Вы написали "VPN сервер поднят на этой же машине". Теперь вы хотите сказать, что и клиент запущен с этой же самой машине? А зачем?

[saanneekk]

Melkij: VPN клиент при подключении к VPN-серверу получает IP-сервера

[Melkij]

Это как? Это же виртуальная сеть, хотя бы 2 адреса в ней должно быть. Плюс ещё два адреса для внешней сети.

[Melkij]

Но внешние адреса нам безразличны. Они нужны только софту, поднимающему сам VPN. Остаются два адреса внутри VPN - один сервера и один клиента.

[Николай Корабельников]

Даже если VPN клиент и VPN сервер - одна и та же машина(что мне кажется бессмысленным на первый взгляд), то у вас должны в итоге быть 2 разных IP у сервера и у клиента. Так устроен стек протоколов TCP/IP

Answer 2

[Василий Ангапов]

1) В hosts.allow нужно писать не айпи адрес данного сервера, а айпи адрес того компа, с которого вы будете подключаться.
2) В iptables в --source то же самое.
3) Ну и более корректно вместо "-p tcp --dport" писать "-m tcp - p tcp --dport".
4) Вам совершенно верно указали, что второе правило по сути отменяет первое.

Comments

[saanneekk]

1) В 3 раз повторяю, они идентичны.
2) то же самое
4) Все там правильно)

[Даниил Муйдинов]

с порядком правил все правильно:
При добавлении правил IPTables важно помнить о том, что их порядок имеет значение.

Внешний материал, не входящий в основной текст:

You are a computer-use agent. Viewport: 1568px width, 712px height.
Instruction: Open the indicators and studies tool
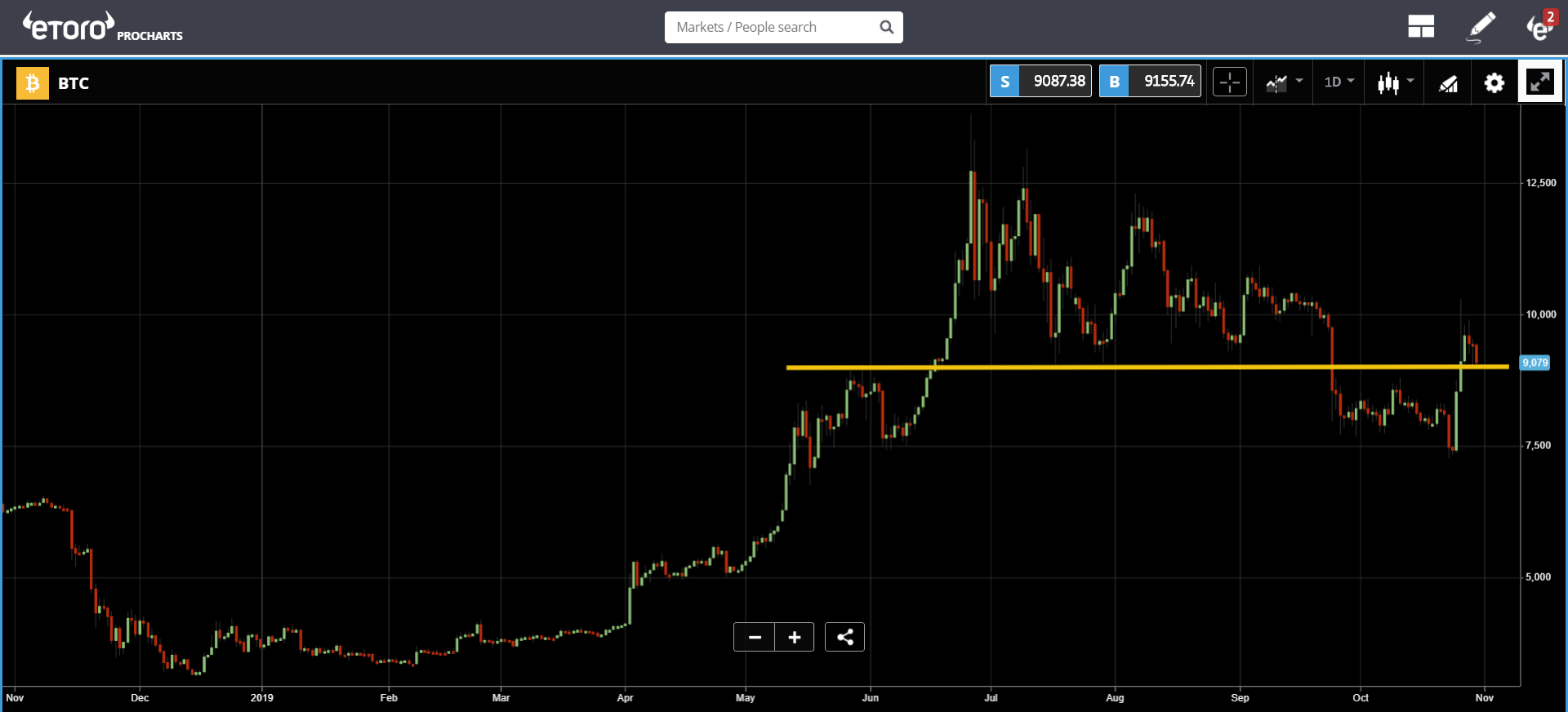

Например, если правило отбрасывает все пакеты из локальной подсети 192.168.100.0/24, и добавляется (-A) ещё одно правило, пропускающее пакеты от узла 192.168.100.13 (расположенного в запрещённой локальной подсети), добавленное правило не будет работать. Сначала вы должны добавить правило, пропускающее 192.168.100.13, а затем правило, блокирующее подсеть.
Источник www.rhd.ru/docs/manuals/enterprise/RHEL-3-Manual/r...